“Learning is peace of mind,” says the cat.
August 22, 2015
On the 7th of August I did something I am certain will extend my life expectancy because it has already reduced my level of stress — I exchanged my driver’s license for state ID. Sandra Bland’s death reverberated intensely for me. I am acutely familiar with all sorts of profiling in my everyday life and I am not strong enough put my brain on pause long enough to endure the threat of being stopped by the police while operating a vehicle. The straight and narrow path in this country for black people too often feels like we are just being led to slaughter.
Because I am black and from the United States, does that mean I must be consigned to narratives about imprisonment? About slavery? About finding the cure for racism? Because I am black, does that mean everything I say must presume I will only have an audience who thinks they get to decide the validity of my human dignity? As a person who is black, must I be relegated to identifying solely with heart disease, high blood pressure, diabetes, and stress when talking about issues of wellness and mental health? When does the cycle stop?

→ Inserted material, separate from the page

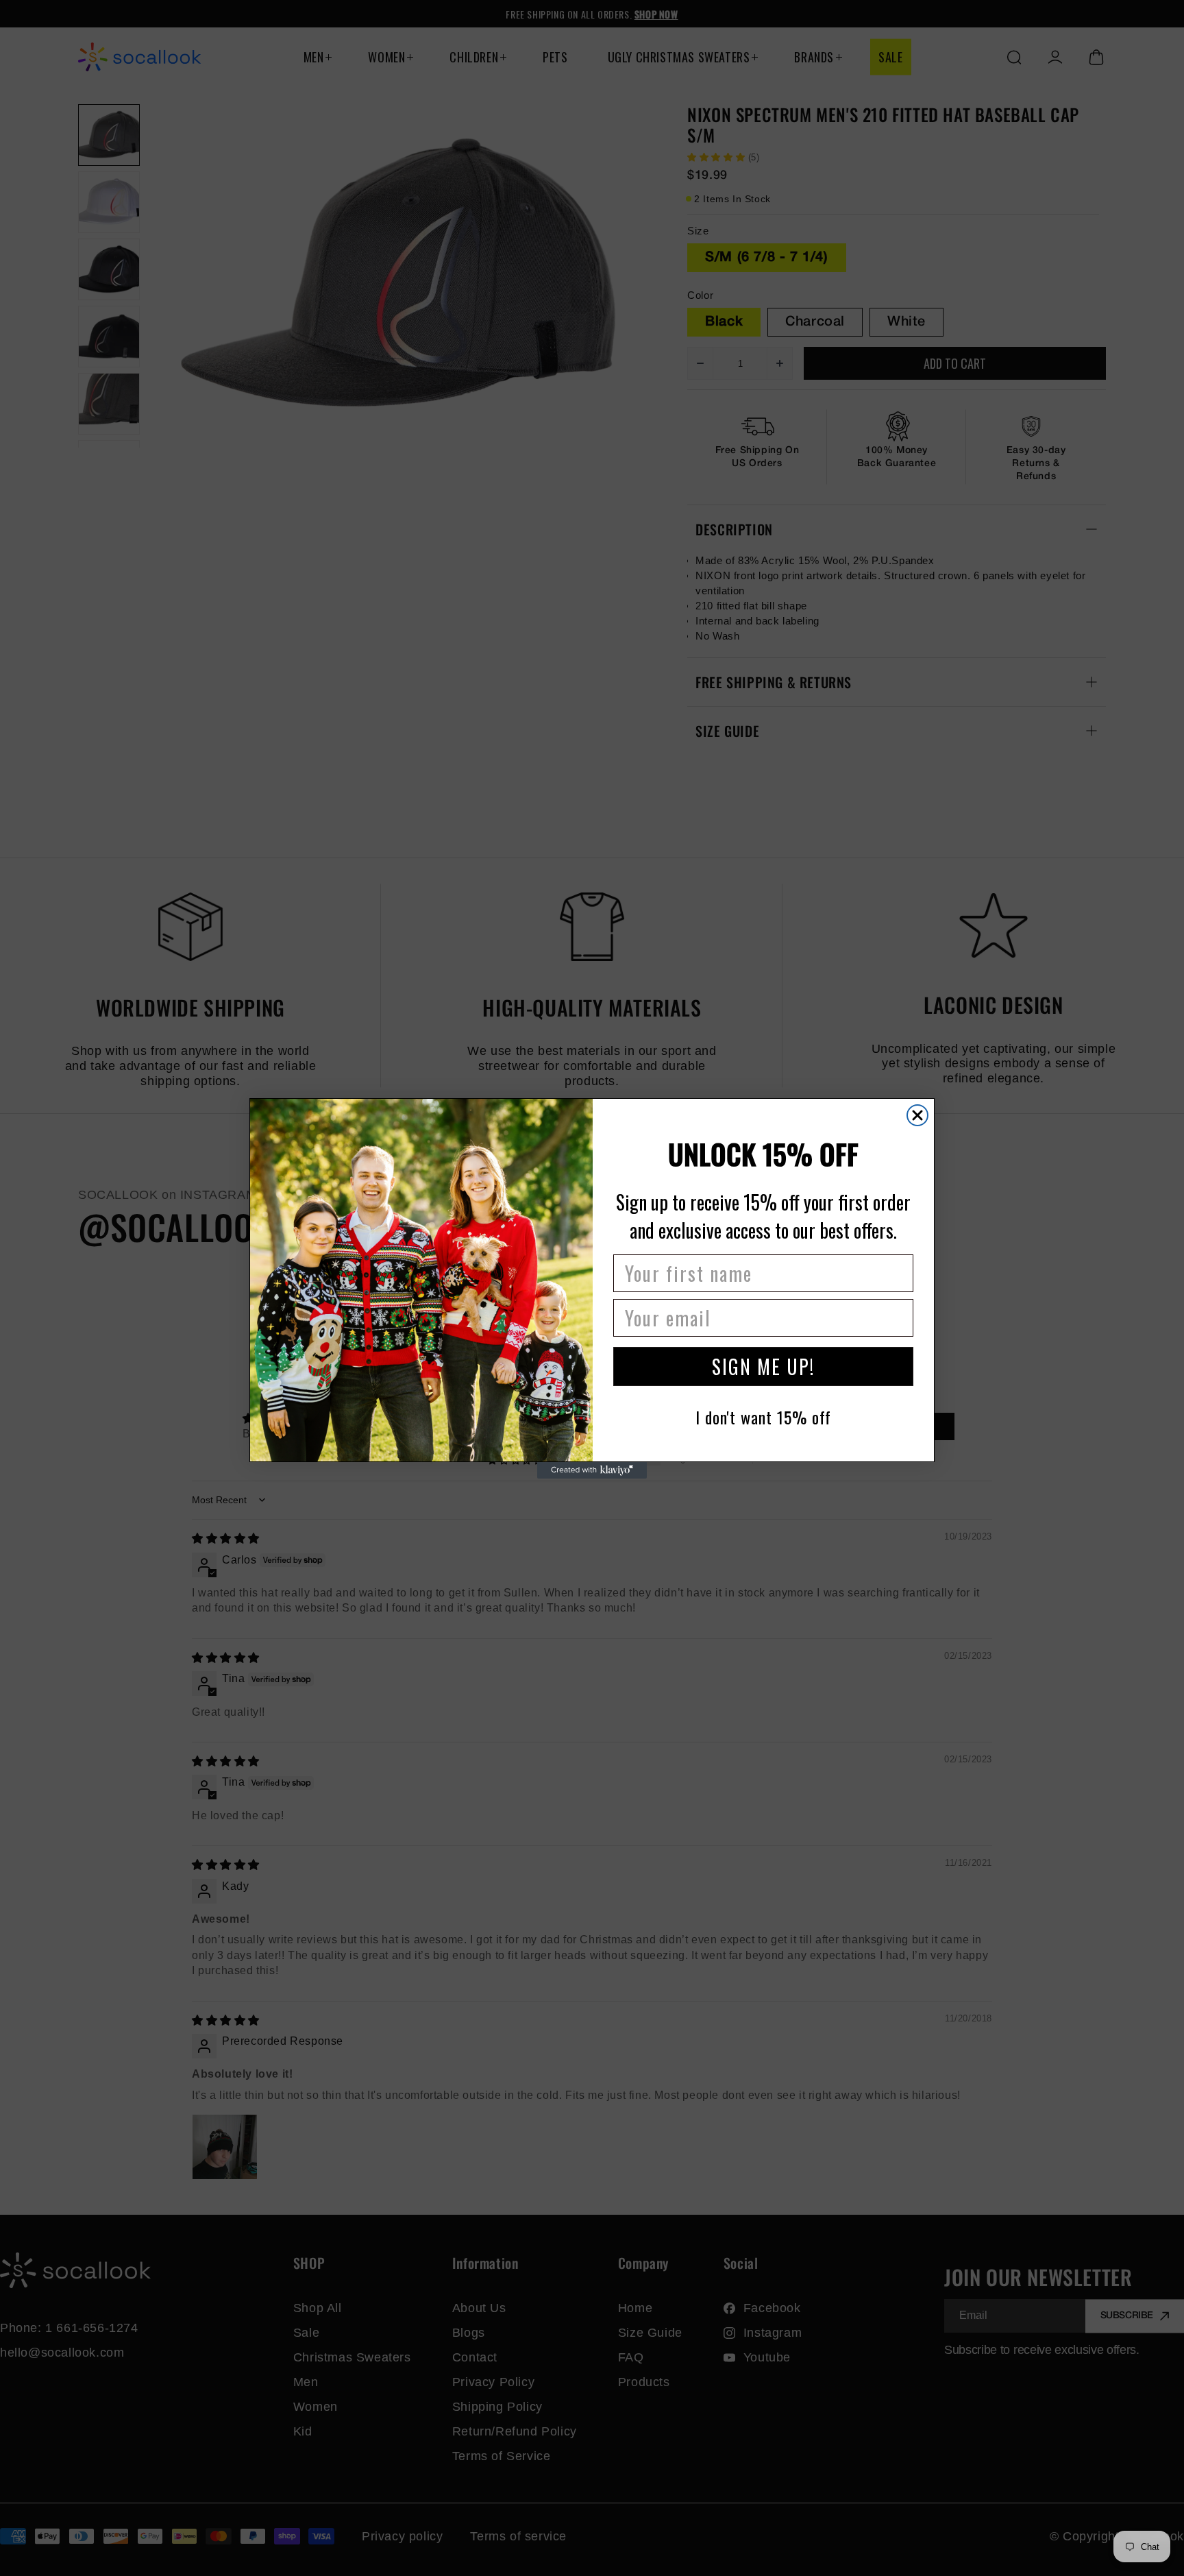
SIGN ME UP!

I got the lab results back from my annual checkup a couple of days ago. My cholesterol is 144, down from last year’s 150. My iron is a little low but I take a supplement to fix that. My blood pressure stays around 100 over 60, and I weigh one hundred and thirty-three pounds. I am forty-five years old until November 6th. Overall, as an American in my age group, those numbers are monster. And also far too rare among American women of color.
I will not picket. I will not block traffic. I will not get into shouting matches with people, or develop elaborate narratives asking that I be accepted for what I already am…a human being anywhere I am in the world. I will not take over anyone’s podium — although, imagine what that might look like, a black woman…this one…taking the stage quietly to tell you a story about watercolor. The market for that, dear reader? My mind.
I wake up every morning secure in the knowledge of myself, which is good enough for me. I leave the conversation of the isms to those strong enough to immerse themselves in those subjects every single day. I tried for a while and it hurt way too much. I do not have the mental capacity to contemplate all of that. Not as a thinker. Not as a citizen of this planet. And not as friend to anyone who just wants to live outside the context of “life as constant struggle.”
My starting place is New York. I keep my passport current because my people are everywhere with culture — in music, in food, in paintings, in and out of religion — everywhere in the world. From all walks of life. If my birthright is, in fact, to talk about us, then it will be from a place that gives more than guns, chains, and the future of the history of slavery. I am black. I am a woman. We are connected to the world by so much. There is so much more to who I am as a history of a people than “the dozens”, acts of aggression, and teaching racists how not to be mean to us. Believe me, giving up the right to drive a car is a small price to pay for my sanity. We each do what we must for our own peace of mind. There are birds singing outside of my window as I write this. Focus on that for a moment…
I am very well aware of what my country thinks of me. But just because I was taught not to believe in the beauty of who I am does not mean I have ever learned that lesson. I hold fast to the words of my Constitution. Those words on paper and who I see looking back at me in any mirror shape my consciousness as I look out into the world. My written work leads to a place with more resolution...than any war I could ever lose or win.